The Vicar.
The Vicarage, Morwenstow, Sept. 13, 1843.
At much expense to himself he built and maintained a school in a central position in the parish. He called it St. Mark’s School. It stands on a very exposed spot, and the site can hardly be considered as judiciously chosen. It is unnecessary here, it could hardly prove interesting, to quote numberless letters which I have before me, recounting his struggles to keep this school open, and obtain an efficient master for it. It was a great tax on his means, lightened, however, by the donations and subscriptions of landowners in the parish and personal friends towards the close of his life.
But in 1857 he wrote a letter to a friend, who has sent the letter to The Rock, from which I extract it.
It is said that Mr. Hawker is a very “eccentric” man. Now, I know not in what sense they may have intended the phrase, nor, in fact, what they wish to insinuate; so that I can hardly reply. If they mean to convey the ordinary force of the term, namely, a person out of the common, I am again at a loss. I wear a cassock, instead of a broadcloth coat, which is, I know, eccentric; but then, I have paid my parish school expenses for many years out of the difference between the usual clergyman’s tailor’s bill and my own cost in apparel; so that I do not, as they may have meant, feel ashamed or blush at such eccentricity. My mode of life, again, does differ from that of most of my clerical neighbours; for while they belong, some to one party in the Church and some to another, I have always lived aloof from them all, whether High or Low. And although there exist clerical clubs of both extremes in this deanery, and I have been invited to join by each, I never yet was present at a club meeting, dinner or a local synod. The time would fail me to recount the many modes and manners wherein I do differ from usual men. Be it enough that I am neither ashamed nor sorry for any domestic or parochial habit of life.
In 1845 he issued the following curious notice in reference to his daily prayer and his school:—
Take Notice.
The vicar will say Divine service henceforward every morning at ten and every evening at four. “Praised be the Lord daily, even the God that helpeth us, and poureth His benefits upon us” (Ps. lxviii. 19).
The vicar will attend at St. Mark’s schoolroom every Friday at three o’clock, to catechise the scholars, and at the Sunday school at the usual hour. He will not from henceforth show the same kindness to those who keep back their children from school as he will to those who send them. “Thou shalt not seethe a kid in his mother’s milk” (Exod. xxiii. 19).

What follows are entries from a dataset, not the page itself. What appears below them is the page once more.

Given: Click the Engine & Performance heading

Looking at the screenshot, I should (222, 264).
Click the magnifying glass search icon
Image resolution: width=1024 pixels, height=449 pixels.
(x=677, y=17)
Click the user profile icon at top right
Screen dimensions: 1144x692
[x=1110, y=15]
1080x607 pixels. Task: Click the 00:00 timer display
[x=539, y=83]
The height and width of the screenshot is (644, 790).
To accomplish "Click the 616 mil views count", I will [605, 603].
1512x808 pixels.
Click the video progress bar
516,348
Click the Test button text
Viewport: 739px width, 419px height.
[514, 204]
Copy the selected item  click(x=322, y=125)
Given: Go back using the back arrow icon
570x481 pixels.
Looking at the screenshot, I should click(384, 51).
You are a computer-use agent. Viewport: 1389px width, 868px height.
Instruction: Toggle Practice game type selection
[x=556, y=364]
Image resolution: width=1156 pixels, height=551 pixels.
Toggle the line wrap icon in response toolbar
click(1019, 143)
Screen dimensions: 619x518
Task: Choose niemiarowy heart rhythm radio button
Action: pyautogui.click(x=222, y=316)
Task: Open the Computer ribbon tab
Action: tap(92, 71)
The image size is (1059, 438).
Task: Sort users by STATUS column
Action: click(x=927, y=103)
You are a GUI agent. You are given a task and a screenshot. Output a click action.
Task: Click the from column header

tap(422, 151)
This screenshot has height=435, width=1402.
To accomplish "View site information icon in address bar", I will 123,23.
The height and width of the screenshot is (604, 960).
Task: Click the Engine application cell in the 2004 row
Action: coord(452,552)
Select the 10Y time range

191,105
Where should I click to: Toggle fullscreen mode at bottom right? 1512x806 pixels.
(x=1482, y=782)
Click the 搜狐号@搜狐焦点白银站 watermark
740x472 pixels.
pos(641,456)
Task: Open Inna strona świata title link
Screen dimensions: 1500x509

Mr. Hawker was a High Churchman, but one of an original type, wholly distinct from the Tractarian of the first period, and the Ritualist of the second period, of the Catholic revival in the English Church. He never associated himself with any party. He did not read the controversial literature of his day, or interest himself in the persons of the ecclesiastical movement in the Anglican communion.